**Task prompt**. Look below for the line holding "Carte de visite Bristol (178, 2504)" and the line holding "Envoi FTP / télé... (47, 2012)". Transcribe exactly those lines and all lines between them, nothing more.

**Source data**.
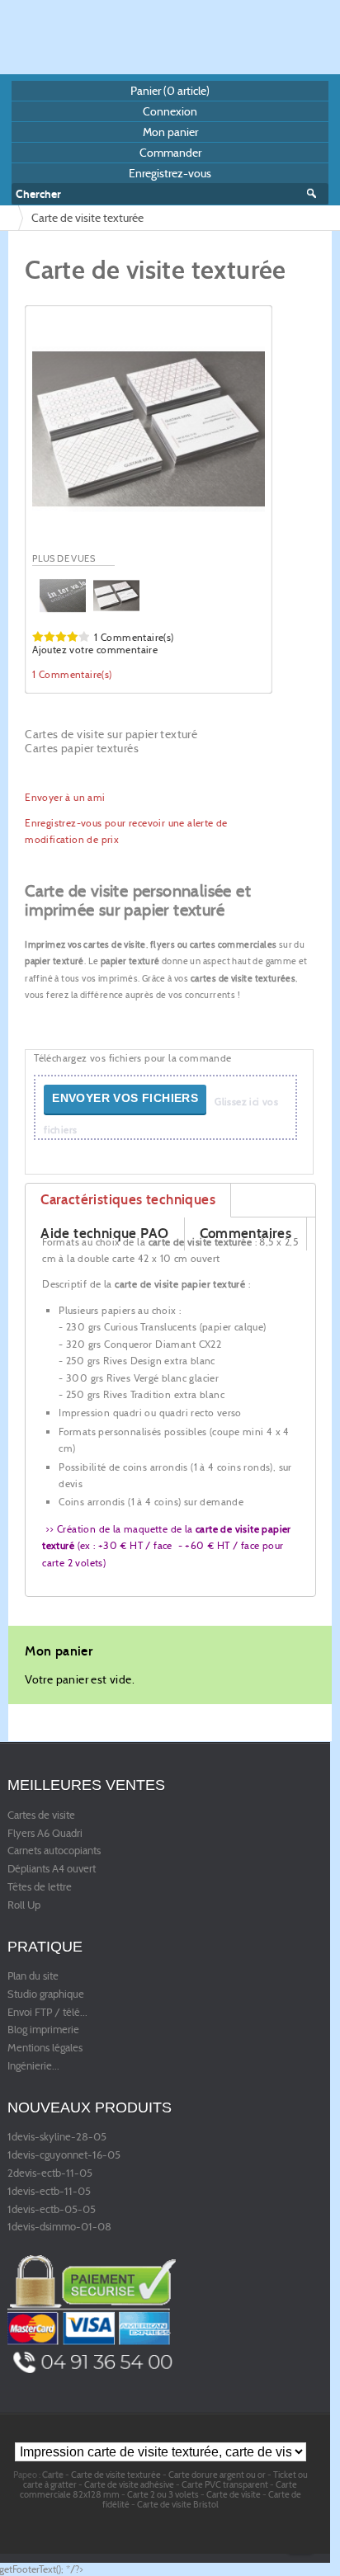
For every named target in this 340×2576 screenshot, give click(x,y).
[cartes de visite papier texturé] (63, 594)
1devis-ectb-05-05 (51, 2209)
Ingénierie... (33, 2066)
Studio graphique (45, 1994)
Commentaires (246, 1233)
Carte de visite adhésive (129, 2484)
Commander (170, 152)
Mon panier (170, 132)
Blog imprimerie (43, 2030)
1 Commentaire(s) (133, 637)
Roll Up (23, 1905)
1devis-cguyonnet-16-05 (63, 2155)
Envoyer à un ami (65, 797)
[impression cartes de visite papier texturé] (148, 429)
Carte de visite (233, 2494)
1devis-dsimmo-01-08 (59, 2227)
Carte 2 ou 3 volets (163, 2494)
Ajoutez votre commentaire (95, 649)
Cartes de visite (41, 1815)
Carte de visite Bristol (178, 2504)
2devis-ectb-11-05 (49, 2173)
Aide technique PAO (104, 1233)
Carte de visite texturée (116, 2474)
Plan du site (33, 1976)
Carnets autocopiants (54, 1851)
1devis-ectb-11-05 (49, 2191)
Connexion (170, 111)
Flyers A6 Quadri (45, 1833)
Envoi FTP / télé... (47, 2012)
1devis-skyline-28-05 (56, 2137)
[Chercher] (317, 193)
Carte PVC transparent (225, 2484)
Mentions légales (45, 2048)
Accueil (10, 217)
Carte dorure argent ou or (217, 2474)
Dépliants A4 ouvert (51, 1869)
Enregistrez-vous (170, 173)
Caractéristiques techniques (127, 1199)
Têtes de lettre (39, 1887)
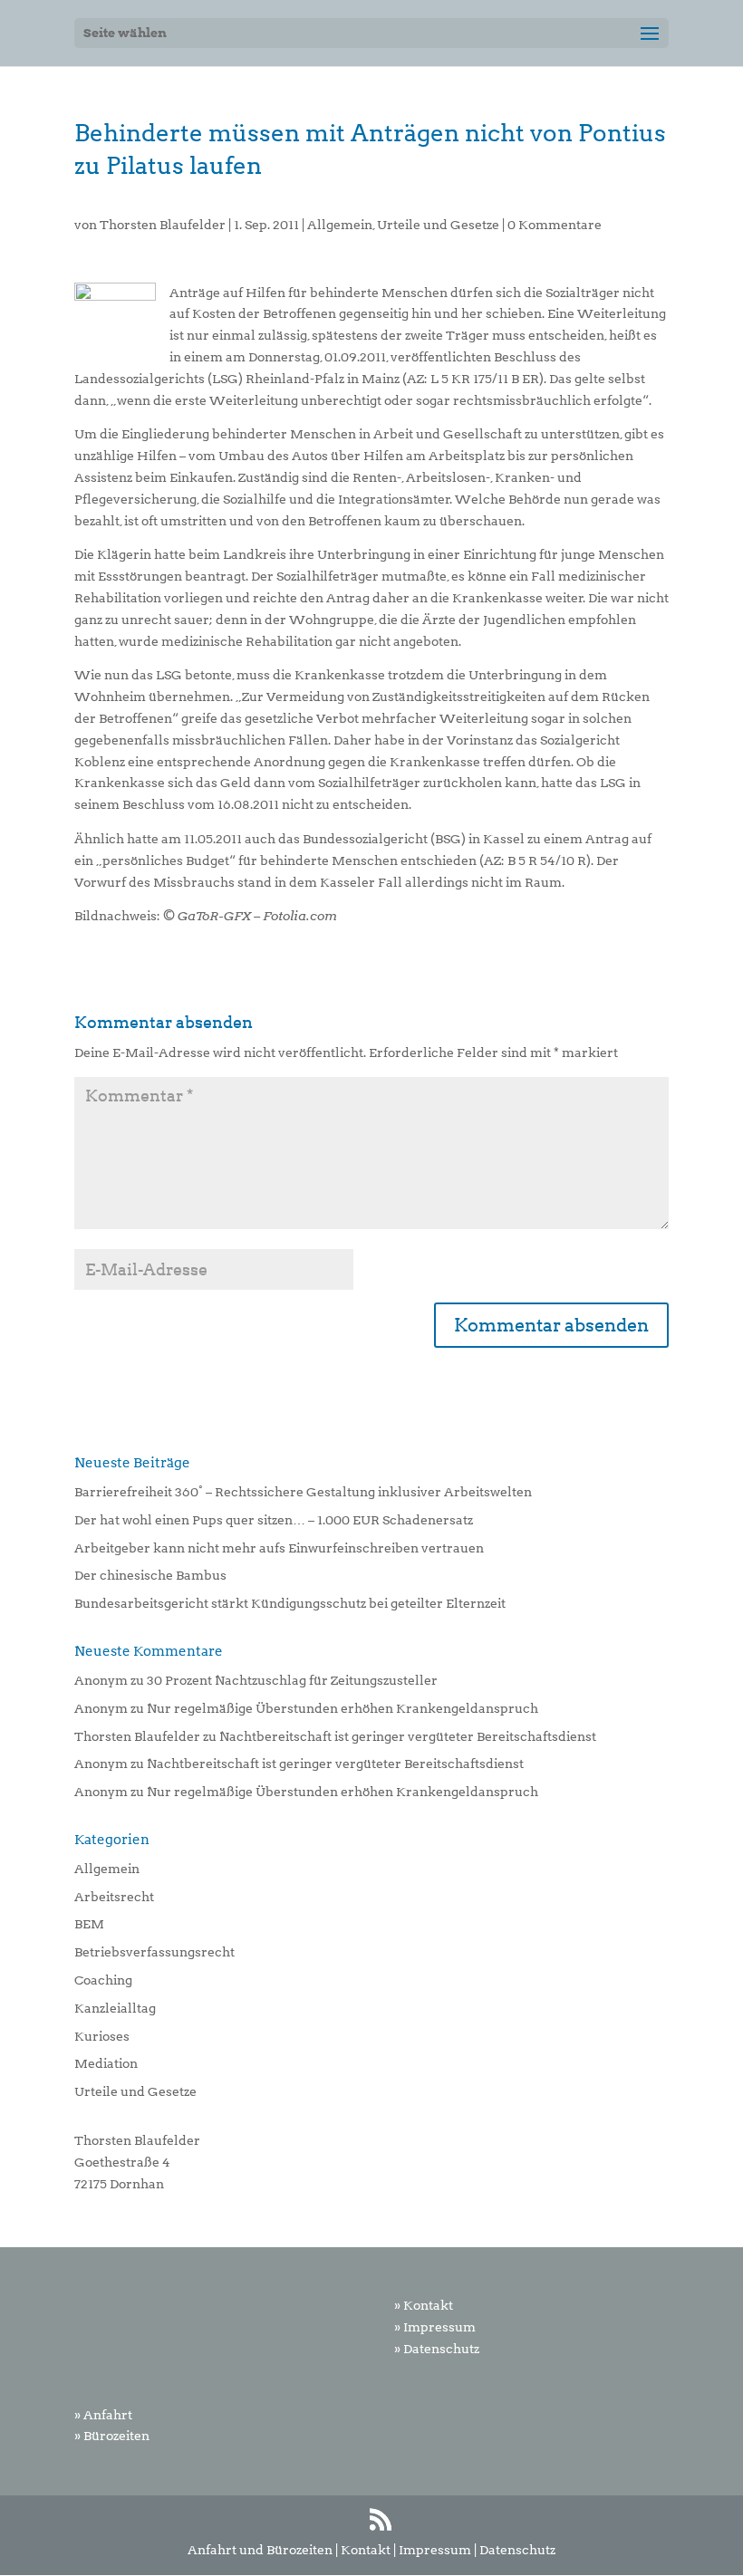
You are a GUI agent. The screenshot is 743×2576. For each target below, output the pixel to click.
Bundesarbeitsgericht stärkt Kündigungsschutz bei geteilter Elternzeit (290, 1603)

**Solution to this task**.
Carte de visite Bristol (178, 2504)
2devis-ectb-11-05 (49, 2173)
Aide technique PAO (104, 1233)
Carte de visite texturée (116, 2474)
Plan du site (33, 1976)
Carnets autocopiants (54, 1851)
1devis-ectb-11-05 (49, 2191)
Connexion (170, 111)
Flyers A6 Quadri (45, 1833)
Envoi FTP / télé... (47, 2012)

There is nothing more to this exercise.